Here's a look at what life inside the Idaho Maximum Security Institution could like:
The male-only facility, located just south of Boise, is surrounded by a double perimeter fence reinforced with razor wire and equipped with an electronic detection system, according to its website.
It has the capacity to house 549 people, and has a unit for civilly committed psychiatric patients, which has faced backlash from the National Alliance on Mental Illness for using a prison to house people with mental illnesses in need of mental health treatment. The alliance faulted the facility for allegedly denying patients access to prison programs and services typically available to incarcerated individuals.
The prison has also garnered criticism for its harsh treatment of inmates in solitary confinement and for its poor conditions, driving prisoners to organize a mass six-day hunger strike last year in protest of the facility, the Idaho Statesman reported.
Among the ninety inmates who participated in the strike, some complained about delays in access to medical care, long bouts of isolation and recreational 'cages,' the newspaper reported. The 'cages' were described as 'large chain link-like metal boxes each man is placed into, littered with human urine and feces that have soaked into the concrete.'
Men housed in a lower-security section within the maximum-security prison, who are allowed access to an open outdoor recreation area, told the Statesman the space is often littered with trash and bodily fluids, and others said the facility's HVAC system hasn't been cleaned in decades because the vents are clogged with garbage, urine and feces.
CNN has reached out to the Idaho Department of Correction for comment about the prison's conditions.
The prison's strict solitary confinement policies have also sparked concern.
Kevin Kempf, who served as director of the Idaho Department of Correction in 2016, told CNN affiliate KBOI at the time that inmates were confined alone for up to 23 hours a day with little human interaction, received meals in their cells, and were allowed showers only three times a week.
The Idaho Department of Correction implemented a step-down program that gradually transitions inmates from solitary confinement to a more open environment, KBOI reported. This program includes stages such as placing prisoners in cells where they can talk and interact with others, helping them adjust slowly and safely.
The prison has recently come under scrutiny because it's equipped with the state's execution chamber, which was the site of an aborted execution last year.
After Idaho struggled for years to obtain pentobarbital, a single-drug protocol to execute death row inmates, the state's first attempt to use the lethal injection in 12 years failed.
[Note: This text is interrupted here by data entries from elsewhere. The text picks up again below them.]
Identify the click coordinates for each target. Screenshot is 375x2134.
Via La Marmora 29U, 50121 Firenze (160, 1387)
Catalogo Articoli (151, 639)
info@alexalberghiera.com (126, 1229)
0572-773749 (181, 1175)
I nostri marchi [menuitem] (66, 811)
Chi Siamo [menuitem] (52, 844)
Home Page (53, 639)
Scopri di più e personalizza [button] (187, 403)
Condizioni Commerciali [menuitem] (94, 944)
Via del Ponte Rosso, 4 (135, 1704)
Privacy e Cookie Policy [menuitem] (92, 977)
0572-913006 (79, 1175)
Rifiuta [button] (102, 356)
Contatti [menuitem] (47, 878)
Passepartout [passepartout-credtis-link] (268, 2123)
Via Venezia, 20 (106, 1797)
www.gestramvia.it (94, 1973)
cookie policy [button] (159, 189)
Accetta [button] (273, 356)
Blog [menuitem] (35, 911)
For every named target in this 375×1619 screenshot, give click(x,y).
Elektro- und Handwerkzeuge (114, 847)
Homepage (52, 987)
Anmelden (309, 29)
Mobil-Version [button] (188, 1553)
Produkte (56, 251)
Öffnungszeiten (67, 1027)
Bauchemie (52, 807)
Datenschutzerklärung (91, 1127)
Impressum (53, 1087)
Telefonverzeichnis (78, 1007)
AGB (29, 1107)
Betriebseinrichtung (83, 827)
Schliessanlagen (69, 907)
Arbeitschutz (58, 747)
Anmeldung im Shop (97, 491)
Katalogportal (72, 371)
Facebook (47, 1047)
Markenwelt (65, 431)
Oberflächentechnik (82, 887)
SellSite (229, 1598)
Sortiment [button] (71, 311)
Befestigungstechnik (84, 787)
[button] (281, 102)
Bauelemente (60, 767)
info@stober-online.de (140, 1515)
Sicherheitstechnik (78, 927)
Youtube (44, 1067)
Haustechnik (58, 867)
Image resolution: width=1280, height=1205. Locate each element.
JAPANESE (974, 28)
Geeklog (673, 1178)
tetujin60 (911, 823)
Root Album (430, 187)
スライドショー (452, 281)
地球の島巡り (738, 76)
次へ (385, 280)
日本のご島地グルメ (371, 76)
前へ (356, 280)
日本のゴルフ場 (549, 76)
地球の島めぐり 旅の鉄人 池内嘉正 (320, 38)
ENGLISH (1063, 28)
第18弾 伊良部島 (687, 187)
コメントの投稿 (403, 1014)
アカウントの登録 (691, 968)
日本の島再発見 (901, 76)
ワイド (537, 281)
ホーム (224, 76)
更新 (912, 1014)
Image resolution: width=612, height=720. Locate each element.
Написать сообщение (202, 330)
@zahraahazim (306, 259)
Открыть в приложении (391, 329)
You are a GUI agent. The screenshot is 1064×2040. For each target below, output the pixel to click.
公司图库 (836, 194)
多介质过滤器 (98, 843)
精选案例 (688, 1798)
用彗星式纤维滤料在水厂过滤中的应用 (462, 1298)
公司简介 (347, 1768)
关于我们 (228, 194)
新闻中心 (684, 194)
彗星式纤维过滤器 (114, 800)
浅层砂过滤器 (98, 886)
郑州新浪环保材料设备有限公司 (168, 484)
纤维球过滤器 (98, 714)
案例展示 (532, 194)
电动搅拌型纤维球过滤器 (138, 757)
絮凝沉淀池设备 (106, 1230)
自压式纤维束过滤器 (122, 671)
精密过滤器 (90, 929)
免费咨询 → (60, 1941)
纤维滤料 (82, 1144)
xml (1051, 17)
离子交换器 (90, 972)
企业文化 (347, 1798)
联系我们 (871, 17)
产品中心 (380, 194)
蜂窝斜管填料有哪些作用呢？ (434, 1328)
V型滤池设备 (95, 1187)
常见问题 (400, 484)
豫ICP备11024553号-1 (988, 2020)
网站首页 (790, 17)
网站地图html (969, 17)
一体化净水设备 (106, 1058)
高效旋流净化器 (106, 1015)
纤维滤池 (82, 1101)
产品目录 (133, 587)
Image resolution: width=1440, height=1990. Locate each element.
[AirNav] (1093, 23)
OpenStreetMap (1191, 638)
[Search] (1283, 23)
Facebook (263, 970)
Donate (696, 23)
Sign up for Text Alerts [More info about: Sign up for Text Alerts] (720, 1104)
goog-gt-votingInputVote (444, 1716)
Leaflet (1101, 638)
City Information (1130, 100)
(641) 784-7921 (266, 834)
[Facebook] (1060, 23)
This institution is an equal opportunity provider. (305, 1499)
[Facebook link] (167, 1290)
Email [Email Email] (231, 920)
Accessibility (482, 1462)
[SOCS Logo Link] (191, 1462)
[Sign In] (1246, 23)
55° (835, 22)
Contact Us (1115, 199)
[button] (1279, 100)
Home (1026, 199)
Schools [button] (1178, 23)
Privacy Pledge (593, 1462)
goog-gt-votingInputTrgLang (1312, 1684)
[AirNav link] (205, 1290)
In February 2024, officials were unable to set an IV line on Thomas Creech, forcing them to abort the execution.
Creech, the longest-serving inmate on Idaho's death row, was sentenced to death after pleading guilty to the murder of another inmate, David Dale Jensen, in 1981, while Creech was serving four life sentences, according to the Ada County Prosecutor's Office. His second execution was postponed when a federal judge issued a stay in November.
Now, the state is making the firing squad its lead method of execution. Idaho Republican Gov. Brad Little signed into law a bill in March, making his state the only one in the country with the firing squad as its primary execution method beginning July 1, 2026.
Idaho lawmakers first passed legislation in 2023 allowing for the firing squad as a means of execution if drugs are unavailable, or lethal injection is found to be unconstitutional.
All executions and execution-related procedures were suspended until the maximum security prison completes the renovation of the F-Block, the execution chamber, to accommodate both methods – lethal injection and firing squad, the Idaho Department of Correction announced in June. The renovations are expected to take about seven months.
However, executions have been rare in Idaho. Only three executions have taken place in the facility since the state revised its death penalty statute in 1977, according to the Death Penalty Information Center.